<span style="font-family:Trebuchet MS; font-size:2em;">Project 3 | NB1: Data Collection</span>

Riley Robertson | Reddit Classification Project | 

## Imports

Primary Imports

In [4]:
import requests
import pandas as pd
import datetime as dt
import time

Alerts:

In [166]:
import knockknock
kk_url = "https://hooks.slack.com/services/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"
kk_channel_name = 'jupyter-notebook'
kk_users = ['@rileyrobertsond']

---

## Subreddit info

**NFL** - https://www.reddit.com/r/nfl

**Premier League** - https://www.reddit.com/r/PremierLeague


In [9]:
nfl = 'nfl'
epl = 'PremierLeague'

subs = [nfl, epl]


---

## Single Request Function

In [217]:
# Using Pushshift API (https://pushshift.io/api-parameters)
# returns a list of dictionaries from chosen subreddit
# each dictionary containing 1 reddit submission (post) or comment

def get_request(dict_params, request_type='submission'):
    if request_type == 'submission':
        url = f'https://api.pushshift.io/reddit/{request_type}/search'
        res = requests.get(url, dict_params)  
        return res.json()['data']

    if request_type == 'comment':
        
        return res.json()['data']

    else:
        return 'Enter valid request_type (submission or comment)'

#### Test

**Submission (post) test**

In [218]:
# parameters setup
params = {'subreddit': epl, 'size': '1', 'is_self': True}

# assignment of function return to variable
get_req = get_request(params, 'submission')

In [219]:
print(
f'''
subbreddit: {get_req[0]['subreddit']}
     title: {get_req[0]['title'][:50]}...
    author: {get_req[0]['author']}
   created: {get_req[0]['created_utc']}
  comments: {get_req[0]['num_comments']}
       url: {get_req[0]['url']}''')


subbreddit: PremierLeague
     title: Who is Jesse Marsch the New Head Coach of RB Leipz...
    author: ajmal1979
   created: 1619694586
  comments: 0
       url: https://www.reddit.com/r/PremierLeague/comments/n120et/who_is_jesse_marsch_the_new_head_coach_of_rb/


**Comment Test**

In [220]:
# # parameters setup
# params = {'subreddit': epl, 'size': '1', 'is_self': True}

# # assignment of function return to variable
# get_req = get_request(params, 'comment')

In [221]:
# get_req

In [222]:
# print(
# f'''
# subbreddit: {get_req[0]['subreddit']}
#      title: {get_req[0]['title'][:50]}...
#     author: {get_req[0]['author']}
#    created: {get_req[0]['created_utc']}
#   comments: {get_req[0]['num_comments']}
#        url: {get_req[0]['url']}''')

**Comment Parameters**
- reply_delay (Integer)	-	Restrict based on time elapsed in seconds when comment reply was made  
- nest_level		(Integer) -		Restrict based on nest level of comment. 1 is a top level comment  
- sub_reply_delay	(Integer) -		Restrict based on number of seconds elapsed from when submission was made  
- utc_hour_of_week	(Integer) -		Restrict based on hour of week when comment was made (for aggregations)  
- link_id	        (Integer) -		Restrict results based on submission id  
- parent_id	        (Integer) -		Restrict results based on parent id

---

## Loop Function

In [223]:
# Function to make [n] requests of 100 posts. 
# Each request will be for a period of [win] days and the periods will not overlap
# Exports .csv of API responses for each subreddit

@knockknock.slack_sender(webhook_url=kk_url, channel=kk_channel_name, user_mentions=kk_users)
def get_nrequest(n, win, subs_list, request_type='submission',
                 size=100, is_self=True, is_video=False):

    # Setting up list of features to retrieve from subreddit data:
    features = ['subreddit', 'created_utc', 'author', 'num_comments', 
                'score', 'is_self', 'link_flair_text','title', 'selftext', 'full_link']
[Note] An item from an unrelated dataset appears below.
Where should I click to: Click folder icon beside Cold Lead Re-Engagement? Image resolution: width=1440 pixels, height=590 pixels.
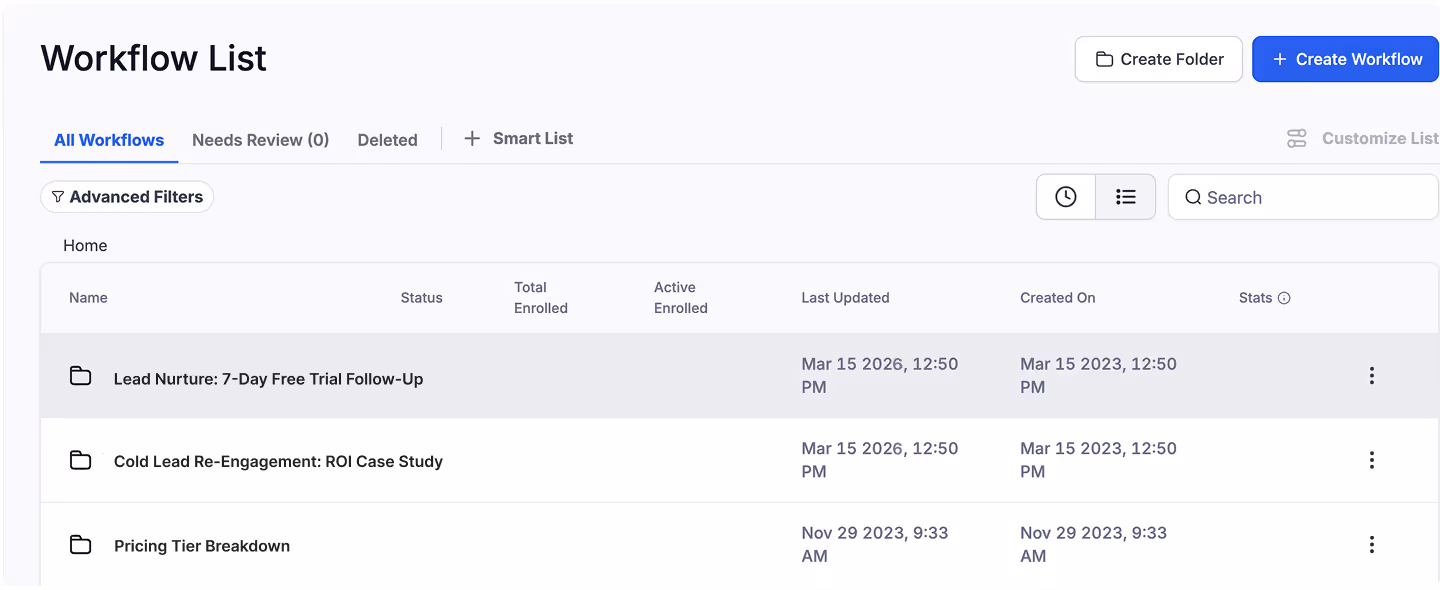(81, 460)
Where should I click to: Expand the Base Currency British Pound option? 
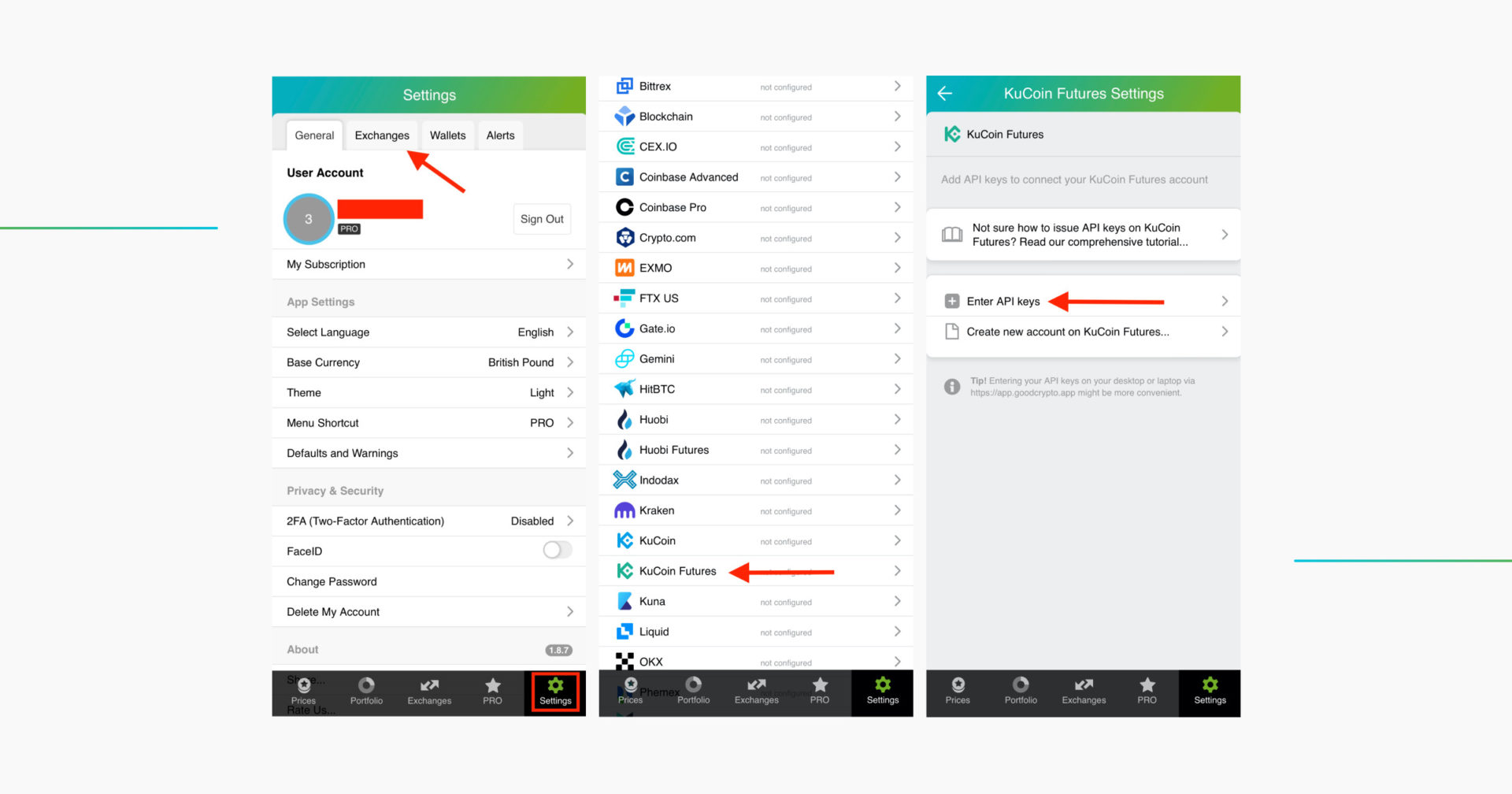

    # List instantiation for error/event logging
    report = []

    # For Loop to scrape multiple subreddits:
    for sub in subs_list:
        
        # Onscreen display during loops:        
        cur_datetime = dt.datetime.now().strftime('%Y-%m-%d %H:%M:%S')
        print(f'API request initiated. Scraping r/{sub} in progress...')
        print(f'   Current time: {cur_datetime}')
        print('')
        
        # Adding updates to event log
        report.append({'event': f'API request from r/{sub} began',
                       'datetime': f'{cur_datetime}',
                       'exception': ''
                       })

        # Setting parameters to use in data requests from the API. Parameters mostly set by function args. 
        params = {
            'subreddit': sub,
            'size': size,
            'is_self': is_self,
            'is_video': is_video,
            'selftext:not': '[removed]'      # thanks to Amanda for posting this in the groupwork channel
        }

        list_data = []
        
        for i in range(1, n+1):               # I used the demo notebook to figure out these time
            params['after'] = f'{i * win}d'   # parameters and loop structure using n and day_window

            # Try/Except to handle any errors in the get_requests
            try:
                new_data = get_request(params, request_type)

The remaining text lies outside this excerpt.